- _Selected text_
• • •
When Grafton Toliver and his young family moved onto their new block a year ago, they found themselves surrounded by drug addicts, prostitutes and the sound of gunfire. Other neighbors tended to stay indoors.

But this week, police officers and work crews swept through, making arrests and boarding up drug houses as part of Operation Sunrise.The landmark offensive is a round-the-clock effort intended to clean up a crime-ridden section of Philadelphia, the nation's fifth-largest city, with 1.5 million people.

"It's about time they did something. I was getting ready to move," Toliver, 42, said Tuesday as he and his 3-year-old son watched workers nail plywood over windows on a neighboring house. Drug addicts had used the place to shoot up, he said, and left their needles outside on the ground.

This massive endeavor of city, state and federal agencies represents the largest single anti-crime, anti-blight effort in Philadelphia in a generation, if not ever, and is one of the most extensive operations of its kind nationally.
• • •
- _Information provided_

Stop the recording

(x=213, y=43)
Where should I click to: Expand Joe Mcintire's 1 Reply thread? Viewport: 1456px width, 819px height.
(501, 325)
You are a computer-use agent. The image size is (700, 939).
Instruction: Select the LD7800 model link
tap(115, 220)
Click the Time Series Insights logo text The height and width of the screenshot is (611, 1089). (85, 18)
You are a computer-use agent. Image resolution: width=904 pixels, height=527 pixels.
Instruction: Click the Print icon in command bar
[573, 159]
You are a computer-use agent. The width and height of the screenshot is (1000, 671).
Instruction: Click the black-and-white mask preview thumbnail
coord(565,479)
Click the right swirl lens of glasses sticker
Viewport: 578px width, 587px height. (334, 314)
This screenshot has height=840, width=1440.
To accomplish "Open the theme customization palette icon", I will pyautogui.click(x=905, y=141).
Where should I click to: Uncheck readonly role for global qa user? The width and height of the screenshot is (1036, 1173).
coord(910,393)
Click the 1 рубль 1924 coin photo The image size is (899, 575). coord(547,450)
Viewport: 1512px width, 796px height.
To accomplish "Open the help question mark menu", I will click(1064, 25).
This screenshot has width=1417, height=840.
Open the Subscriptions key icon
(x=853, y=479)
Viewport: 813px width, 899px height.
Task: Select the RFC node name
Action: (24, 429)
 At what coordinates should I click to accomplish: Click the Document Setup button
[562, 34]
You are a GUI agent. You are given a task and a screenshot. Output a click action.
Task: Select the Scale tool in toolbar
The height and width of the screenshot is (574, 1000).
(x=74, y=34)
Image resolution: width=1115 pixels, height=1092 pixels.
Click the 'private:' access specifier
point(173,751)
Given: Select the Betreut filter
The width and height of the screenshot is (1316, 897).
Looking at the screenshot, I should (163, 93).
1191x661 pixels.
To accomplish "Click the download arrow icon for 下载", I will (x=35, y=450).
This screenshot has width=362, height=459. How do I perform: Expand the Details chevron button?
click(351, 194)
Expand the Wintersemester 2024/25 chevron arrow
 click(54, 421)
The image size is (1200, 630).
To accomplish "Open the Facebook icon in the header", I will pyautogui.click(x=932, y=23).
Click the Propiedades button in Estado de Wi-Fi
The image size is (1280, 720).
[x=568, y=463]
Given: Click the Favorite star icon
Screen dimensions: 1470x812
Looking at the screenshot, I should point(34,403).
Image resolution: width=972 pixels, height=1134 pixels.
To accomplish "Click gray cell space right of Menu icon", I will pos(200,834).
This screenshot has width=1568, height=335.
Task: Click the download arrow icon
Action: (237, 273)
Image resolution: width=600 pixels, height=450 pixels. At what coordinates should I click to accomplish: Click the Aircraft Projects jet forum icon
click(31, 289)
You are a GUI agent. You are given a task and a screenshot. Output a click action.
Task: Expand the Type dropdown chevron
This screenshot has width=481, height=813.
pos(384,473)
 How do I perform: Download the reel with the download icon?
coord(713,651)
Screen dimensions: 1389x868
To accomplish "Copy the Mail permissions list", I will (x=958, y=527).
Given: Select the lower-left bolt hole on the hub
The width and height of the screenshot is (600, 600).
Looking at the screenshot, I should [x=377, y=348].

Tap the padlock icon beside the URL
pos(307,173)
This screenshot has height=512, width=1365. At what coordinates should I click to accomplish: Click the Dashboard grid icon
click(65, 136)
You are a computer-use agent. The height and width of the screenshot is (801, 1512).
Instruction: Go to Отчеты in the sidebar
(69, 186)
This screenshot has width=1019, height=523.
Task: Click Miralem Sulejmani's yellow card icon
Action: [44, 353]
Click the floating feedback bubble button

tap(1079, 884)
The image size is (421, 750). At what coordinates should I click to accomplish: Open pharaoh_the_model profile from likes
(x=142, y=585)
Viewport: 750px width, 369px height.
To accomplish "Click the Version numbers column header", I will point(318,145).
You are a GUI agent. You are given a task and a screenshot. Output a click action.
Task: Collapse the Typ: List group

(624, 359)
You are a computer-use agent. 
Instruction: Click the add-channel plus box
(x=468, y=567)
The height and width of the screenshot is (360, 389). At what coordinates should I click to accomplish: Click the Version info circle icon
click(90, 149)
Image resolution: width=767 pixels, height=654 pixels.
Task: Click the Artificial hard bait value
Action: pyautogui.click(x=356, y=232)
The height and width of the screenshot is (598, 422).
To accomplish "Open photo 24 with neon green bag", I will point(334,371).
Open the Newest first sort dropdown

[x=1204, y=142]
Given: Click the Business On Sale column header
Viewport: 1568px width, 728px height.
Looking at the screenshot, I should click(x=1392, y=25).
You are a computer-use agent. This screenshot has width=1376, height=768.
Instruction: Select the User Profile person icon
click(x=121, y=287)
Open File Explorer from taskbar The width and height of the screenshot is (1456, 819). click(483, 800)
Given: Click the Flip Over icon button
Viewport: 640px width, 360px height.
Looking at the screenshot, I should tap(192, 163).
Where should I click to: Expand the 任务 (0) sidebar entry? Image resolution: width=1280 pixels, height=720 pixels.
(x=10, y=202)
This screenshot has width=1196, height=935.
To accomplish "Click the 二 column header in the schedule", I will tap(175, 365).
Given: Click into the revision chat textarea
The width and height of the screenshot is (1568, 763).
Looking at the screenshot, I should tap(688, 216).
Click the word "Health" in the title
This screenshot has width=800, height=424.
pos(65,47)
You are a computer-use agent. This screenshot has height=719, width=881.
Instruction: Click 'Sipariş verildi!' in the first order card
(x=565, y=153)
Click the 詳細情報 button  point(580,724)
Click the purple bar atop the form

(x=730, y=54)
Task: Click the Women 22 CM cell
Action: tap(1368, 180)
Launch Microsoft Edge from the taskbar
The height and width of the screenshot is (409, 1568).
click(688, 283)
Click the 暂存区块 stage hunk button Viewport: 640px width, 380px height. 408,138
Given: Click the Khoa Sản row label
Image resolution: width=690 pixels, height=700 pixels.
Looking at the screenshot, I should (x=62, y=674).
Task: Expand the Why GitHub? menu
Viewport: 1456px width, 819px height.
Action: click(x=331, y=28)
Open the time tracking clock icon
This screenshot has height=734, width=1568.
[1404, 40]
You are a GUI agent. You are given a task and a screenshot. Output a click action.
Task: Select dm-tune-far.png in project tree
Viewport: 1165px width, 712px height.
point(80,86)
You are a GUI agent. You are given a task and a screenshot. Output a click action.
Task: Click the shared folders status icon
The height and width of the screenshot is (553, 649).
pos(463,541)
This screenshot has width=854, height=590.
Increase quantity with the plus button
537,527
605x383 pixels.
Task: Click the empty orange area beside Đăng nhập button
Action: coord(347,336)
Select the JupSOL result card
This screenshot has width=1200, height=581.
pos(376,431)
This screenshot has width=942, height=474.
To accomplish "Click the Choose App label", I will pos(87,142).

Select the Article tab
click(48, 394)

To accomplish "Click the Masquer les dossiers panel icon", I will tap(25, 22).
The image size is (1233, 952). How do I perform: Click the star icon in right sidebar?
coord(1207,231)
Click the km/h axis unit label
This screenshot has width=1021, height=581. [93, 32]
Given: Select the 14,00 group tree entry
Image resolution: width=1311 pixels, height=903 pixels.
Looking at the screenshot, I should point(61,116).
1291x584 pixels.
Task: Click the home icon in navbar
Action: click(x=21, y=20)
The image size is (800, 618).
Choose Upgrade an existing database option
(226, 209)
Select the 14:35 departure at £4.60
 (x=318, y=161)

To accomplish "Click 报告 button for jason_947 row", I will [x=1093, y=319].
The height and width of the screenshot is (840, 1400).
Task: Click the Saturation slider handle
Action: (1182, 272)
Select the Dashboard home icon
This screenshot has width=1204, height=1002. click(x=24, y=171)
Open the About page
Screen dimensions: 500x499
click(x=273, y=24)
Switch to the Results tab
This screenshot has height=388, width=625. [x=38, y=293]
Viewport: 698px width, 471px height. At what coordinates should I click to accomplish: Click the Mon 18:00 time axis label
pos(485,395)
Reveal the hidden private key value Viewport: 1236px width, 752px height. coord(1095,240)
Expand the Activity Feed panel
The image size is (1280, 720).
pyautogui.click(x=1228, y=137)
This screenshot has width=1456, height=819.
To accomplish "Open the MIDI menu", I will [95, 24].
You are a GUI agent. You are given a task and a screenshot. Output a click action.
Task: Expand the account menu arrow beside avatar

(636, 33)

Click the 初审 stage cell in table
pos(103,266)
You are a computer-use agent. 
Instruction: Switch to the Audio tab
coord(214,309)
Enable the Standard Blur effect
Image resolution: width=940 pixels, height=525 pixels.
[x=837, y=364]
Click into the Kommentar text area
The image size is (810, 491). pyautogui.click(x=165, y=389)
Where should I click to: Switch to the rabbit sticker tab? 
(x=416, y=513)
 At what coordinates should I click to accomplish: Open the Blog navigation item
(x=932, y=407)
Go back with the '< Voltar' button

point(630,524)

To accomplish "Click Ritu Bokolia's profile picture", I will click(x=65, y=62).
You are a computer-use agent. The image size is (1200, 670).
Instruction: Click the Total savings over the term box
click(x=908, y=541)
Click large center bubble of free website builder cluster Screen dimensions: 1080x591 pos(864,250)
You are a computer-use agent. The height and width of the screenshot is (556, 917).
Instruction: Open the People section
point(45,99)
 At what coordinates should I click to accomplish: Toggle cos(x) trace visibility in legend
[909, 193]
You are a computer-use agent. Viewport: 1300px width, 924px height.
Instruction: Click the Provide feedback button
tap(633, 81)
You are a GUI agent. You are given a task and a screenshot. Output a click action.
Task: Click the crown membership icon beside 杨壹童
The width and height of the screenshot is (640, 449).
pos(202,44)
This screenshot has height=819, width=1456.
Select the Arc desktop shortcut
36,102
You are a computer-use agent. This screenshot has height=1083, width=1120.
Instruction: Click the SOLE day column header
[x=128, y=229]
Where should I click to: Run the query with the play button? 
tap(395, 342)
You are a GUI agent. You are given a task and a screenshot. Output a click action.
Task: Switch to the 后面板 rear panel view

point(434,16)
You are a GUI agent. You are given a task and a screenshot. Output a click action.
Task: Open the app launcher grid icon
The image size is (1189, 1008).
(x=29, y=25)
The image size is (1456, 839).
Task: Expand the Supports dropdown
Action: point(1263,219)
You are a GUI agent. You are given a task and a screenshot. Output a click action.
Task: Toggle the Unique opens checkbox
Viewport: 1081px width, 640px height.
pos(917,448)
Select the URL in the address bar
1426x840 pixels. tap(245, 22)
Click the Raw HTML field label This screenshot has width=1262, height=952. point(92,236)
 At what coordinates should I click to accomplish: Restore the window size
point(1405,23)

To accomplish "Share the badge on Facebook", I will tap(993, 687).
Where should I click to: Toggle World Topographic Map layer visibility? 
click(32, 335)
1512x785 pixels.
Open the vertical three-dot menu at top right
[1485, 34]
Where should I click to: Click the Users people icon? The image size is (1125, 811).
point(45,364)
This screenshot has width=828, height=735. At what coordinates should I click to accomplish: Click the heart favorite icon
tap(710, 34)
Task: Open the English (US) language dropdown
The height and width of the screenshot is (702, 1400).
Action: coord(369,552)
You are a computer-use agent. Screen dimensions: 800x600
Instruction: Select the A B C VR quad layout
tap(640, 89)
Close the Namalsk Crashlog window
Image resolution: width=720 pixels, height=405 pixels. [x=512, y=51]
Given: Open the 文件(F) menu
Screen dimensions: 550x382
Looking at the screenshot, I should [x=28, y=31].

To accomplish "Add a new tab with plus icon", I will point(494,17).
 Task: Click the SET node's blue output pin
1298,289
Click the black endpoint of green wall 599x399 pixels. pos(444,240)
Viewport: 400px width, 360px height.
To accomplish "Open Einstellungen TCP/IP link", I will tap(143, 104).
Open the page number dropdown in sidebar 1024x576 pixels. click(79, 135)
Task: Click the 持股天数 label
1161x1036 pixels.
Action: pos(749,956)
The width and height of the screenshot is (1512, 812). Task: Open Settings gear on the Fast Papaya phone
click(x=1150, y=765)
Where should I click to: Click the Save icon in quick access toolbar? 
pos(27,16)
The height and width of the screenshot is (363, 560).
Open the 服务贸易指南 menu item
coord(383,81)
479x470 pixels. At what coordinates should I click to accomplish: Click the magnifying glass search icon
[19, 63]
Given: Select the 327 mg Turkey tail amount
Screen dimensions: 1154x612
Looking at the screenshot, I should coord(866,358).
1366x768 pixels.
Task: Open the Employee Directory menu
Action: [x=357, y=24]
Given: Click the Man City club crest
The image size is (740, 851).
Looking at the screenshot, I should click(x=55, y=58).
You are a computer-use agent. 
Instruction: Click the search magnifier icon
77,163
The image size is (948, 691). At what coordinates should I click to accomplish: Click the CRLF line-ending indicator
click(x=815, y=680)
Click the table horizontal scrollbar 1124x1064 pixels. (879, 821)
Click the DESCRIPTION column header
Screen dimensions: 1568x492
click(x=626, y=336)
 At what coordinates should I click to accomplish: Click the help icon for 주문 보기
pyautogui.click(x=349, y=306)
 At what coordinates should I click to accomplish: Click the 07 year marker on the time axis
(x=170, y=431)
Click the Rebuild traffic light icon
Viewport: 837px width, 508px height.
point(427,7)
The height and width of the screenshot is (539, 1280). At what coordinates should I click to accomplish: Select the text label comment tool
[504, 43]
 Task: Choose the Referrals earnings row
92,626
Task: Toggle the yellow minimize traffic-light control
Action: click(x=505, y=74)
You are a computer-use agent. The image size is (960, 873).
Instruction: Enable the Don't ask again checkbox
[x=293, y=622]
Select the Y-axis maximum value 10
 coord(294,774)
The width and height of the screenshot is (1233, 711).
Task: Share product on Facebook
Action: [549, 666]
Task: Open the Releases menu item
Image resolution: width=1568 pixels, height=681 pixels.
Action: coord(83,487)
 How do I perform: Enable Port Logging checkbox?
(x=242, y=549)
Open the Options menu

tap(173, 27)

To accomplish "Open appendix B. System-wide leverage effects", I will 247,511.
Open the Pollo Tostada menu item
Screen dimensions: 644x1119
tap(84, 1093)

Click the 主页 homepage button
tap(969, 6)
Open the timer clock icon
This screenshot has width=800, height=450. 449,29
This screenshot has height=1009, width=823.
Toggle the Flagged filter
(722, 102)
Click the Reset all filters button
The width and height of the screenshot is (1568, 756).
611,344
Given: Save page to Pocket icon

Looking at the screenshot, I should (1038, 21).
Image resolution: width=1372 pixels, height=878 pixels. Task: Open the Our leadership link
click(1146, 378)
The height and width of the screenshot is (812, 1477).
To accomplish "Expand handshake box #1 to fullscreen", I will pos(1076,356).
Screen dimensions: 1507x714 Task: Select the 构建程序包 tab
• • •
- _Given instruction A_
Please set down a passage from the Operation Sunrise article word for word, starting at the words "When Grafton Toliver" and ending after the words "1.5 million people.".
- _Given instruction B_
According to the Operation Sunrise article, how old is Grafton Toliver's son?

- _Exercise response A_
When Grafton Toliver and his young family moved onto their new block a year ago, they found themselves surrounded by drug addicts, prostitutes and the sound of gunfire. Other neighbors tended to stay indoors.

But this week, police officers and work crews swept through, making arrests and boarding up drug houses as part of Operation Sunrise.The landmark offensive is a round-the-clock effort intended to clean up a crime-ridden section of Philadelphia, the nation's fifth-largest city, with 1.5 million people.

- _Exercise response B_
3 years old